Task instructions:
- A) In the tank passage, which light tank is called a "Baby Abrams"?
- B) Write the next part of the tank passage, picking up after its final sentence.

Supplied passage:
════════════════

Making a whole tank is hard if you've been out of the game for a while (Object 148 is literally a relic of the Cold War; being essentially an austerity model Object 195 equipped with
the 2A82 gun, which is c. 1986), but America has all the pieces sitting around, it just needs to put them together. We don't want to build, but by Jingo if we do, we have the gun, XM291, we have the engine, just use an MTU, and we've the armor in SEPv3 and the ammunition too. The Russians shall not have Tallinn.
The best example of this sort of design austerity I can think of, the kind where you reuse as many pre-developed or already commercially existing parts as possible (thus, the "only" thing that needs to happen is regeneration of the industrial base) is probably GD's Griffin light tank, which is literally a Baby Abrams.
https://1.bp.blogspot.com/-iZL3hDhSJuA/WOeUZdOPDGI/AAAAAAAAAn4/72K-QzmizbcBlMZT-ztFd3NZ29wyWcIIACLcB/s640/Griffin%2B%25282%2529.jpg
I guess depending on how quickly BAE can get to work again on their electric drive derived from FCS, we might be able to punt a new tank out the door in less than 20 years. Maybe less than 15. Cross your fingers that Next Generation Combat Vehicle gets a tank counterpart, I guess, but don't hold your breath for a new Army AFV until the '40s or '50s, unless we have a major shakeup like Korea where the US Army is driven from the field or something.

════════════════

Information supplied:
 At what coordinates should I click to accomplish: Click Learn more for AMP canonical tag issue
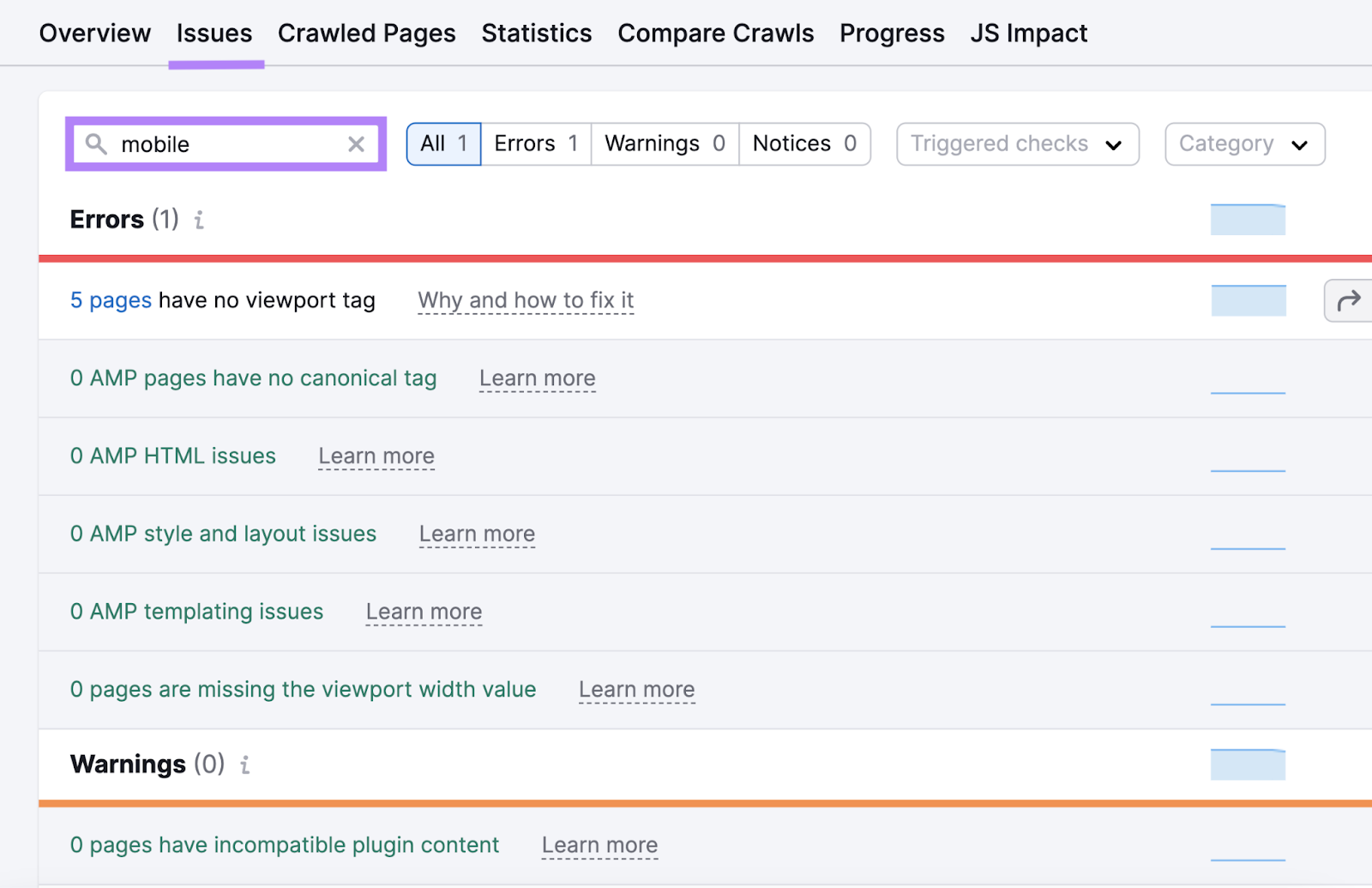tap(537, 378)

════════════════

Per-task answers:
- A) GD's Griffin light tank.

- B)
sferrin said:
If Russia, with their small budgets, can turn out an Armata. . .well, what the hell is the US Army doing?
Pining for FCS, desperately trying to cut down an out-of-control military-welfare complex in TRICARE, ham-stringed by a lack of funding due to both misplaced spending priorities and austerity measures, etc. At the end of the incumbent's term, expect a large resurgence in U.S. readiness rates, investment in applied R&D/procurement rather than basic research, and higher overall war funding, much like happened in the early 00's before GWOT.
The question I guess is whether or not we can afford to wait another 4 years for BCA to expire. Not so much that we'll have a war in four years, because if that were the case we're already up it, but whether or not the knock-on effects down the road (i.e. increased Sino-Russian investment in war technology) will mean our opponents will be evenly matched or outright superior to us in technology.
http://breakingdefense.com/2012/12/the-end-of-advantage-enemies-may-catch-up-with-us-technology/
The other question is whether or not the US Army is priming itself for a repeat FCS "transformation" instead of a boring and conservative procurement plan.
Kadija_Man said:
sferrin said:
If we've really fallen that far that's damn depressing. Did we just up and quit the business or what? ??? If Russia, with their small budgets, can turn out an Armata. . .well, what the hell is the US Army doing?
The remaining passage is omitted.